[Lustre-discuss] Large scale obdfilter-survey issues

Tue Oct 14 13:12:21 PDT 2008

On Fri, 2008-10-03 at 15:45 -0400, David Dillow wrote:
> Has anyone run obdfilter-survey with large object/thread counts and can
> share their experiences? I having some odd issues and am trying to
> determine if it is a setup issue on my side, or something I should file
> a bug on with Sun.

I filed bug 17382 for this, as well as a quick and dirty patch that
fixes the issue.

Currently 'lctl test_brw' exits as soon as any one of the threads exits.
When you are only running 16GB through 512 threads with 1 MB request
sizes, each thread will only do 32 requests, and so it is possible that
one thread gets slightly preferential treatment and finish well before
the rest of the pack.

Options include increasing the amount of data written by each thread,
which mitigates the issue but does not solve it.
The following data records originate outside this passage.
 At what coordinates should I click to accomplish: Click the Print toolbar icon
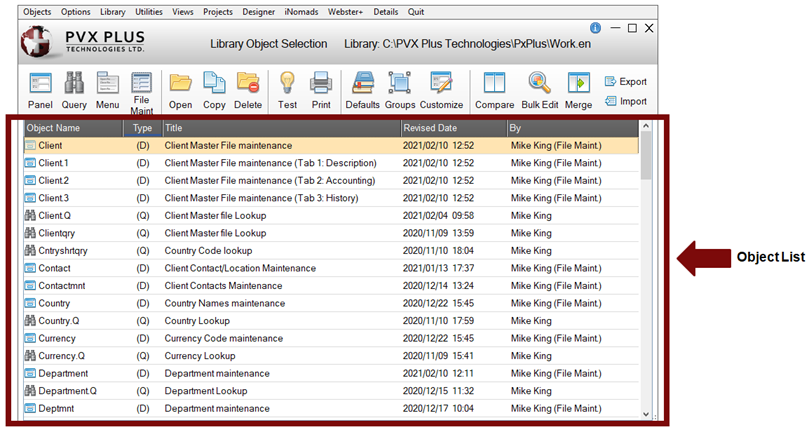click(320, 84)
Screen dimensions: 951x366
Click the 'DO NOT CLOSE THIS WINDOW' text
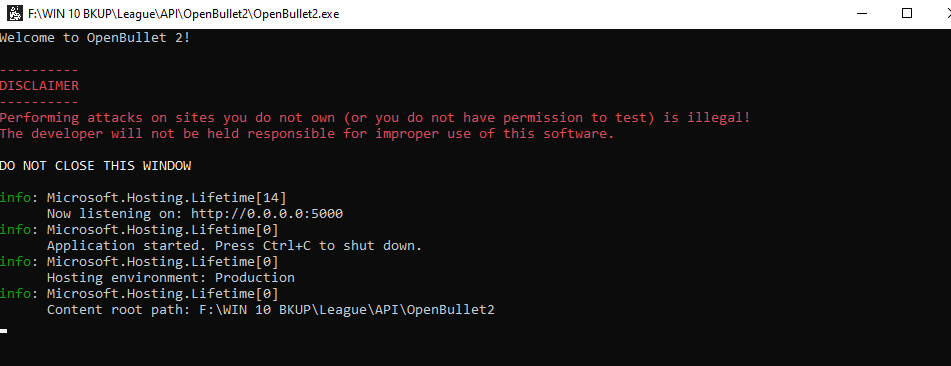click(95, 166)
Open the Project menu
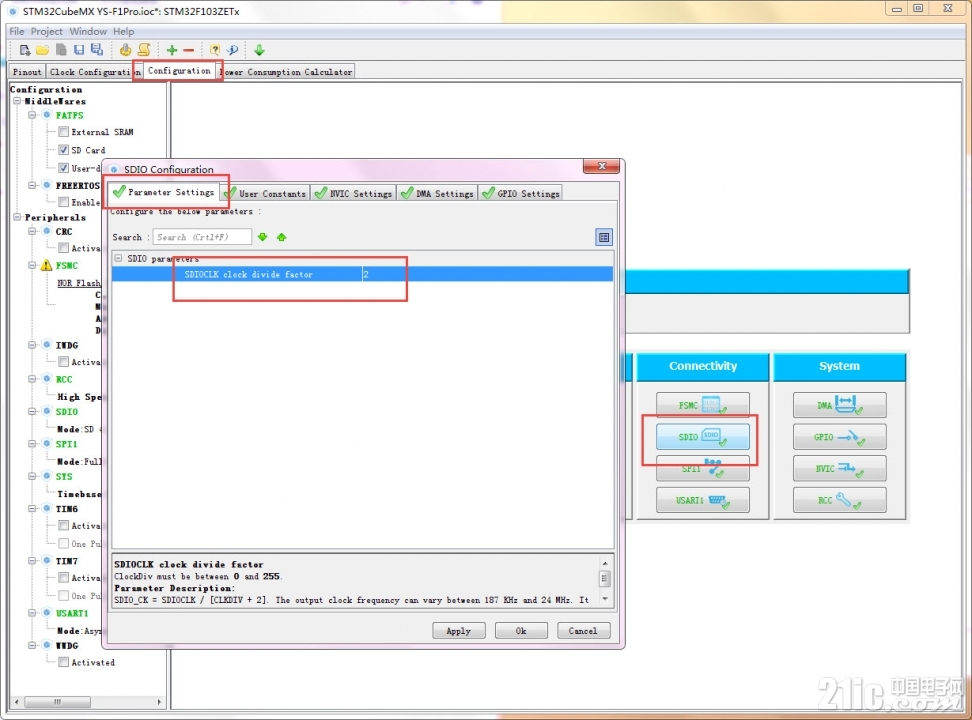This screenshot has height=720, width=972. pyautogui.click(x=46, y=31)
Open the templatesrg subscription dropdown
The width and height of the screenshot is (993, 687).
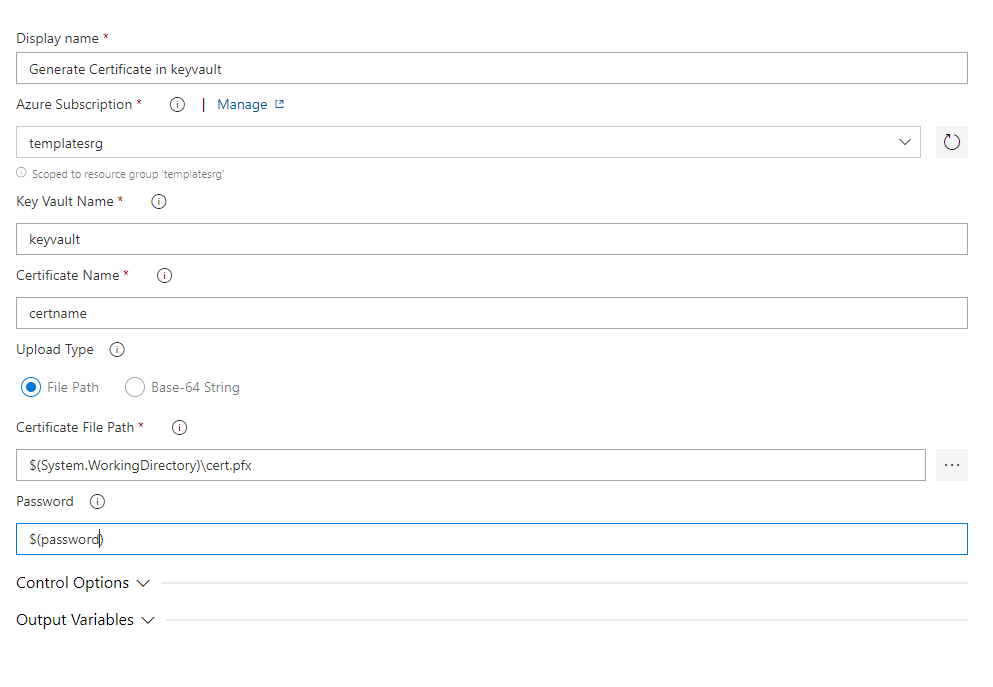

It also slows down the
test, as testing seems to indicate a need for at least 256
requests/thread for more realistic numbers in my environment, or 131 GB
per OST. More would be even better, but 256 means a potential runtime of
over 30 minutes per variable change, making large surveys painful.

My fix just waits for all threads to exit rather than stopping the test
early when the first thread completes. It is still a good idea to raise
the number of requests per thread to keep the workload up, but at these
scales the throughput drops to almost pure random behavior against the
noop scheduler, so we can limit the increase in test duration.
-- 
Dave Dillow
National Center for Computational Science
Oak Ridge National Laboratory
(865) 241-6602 office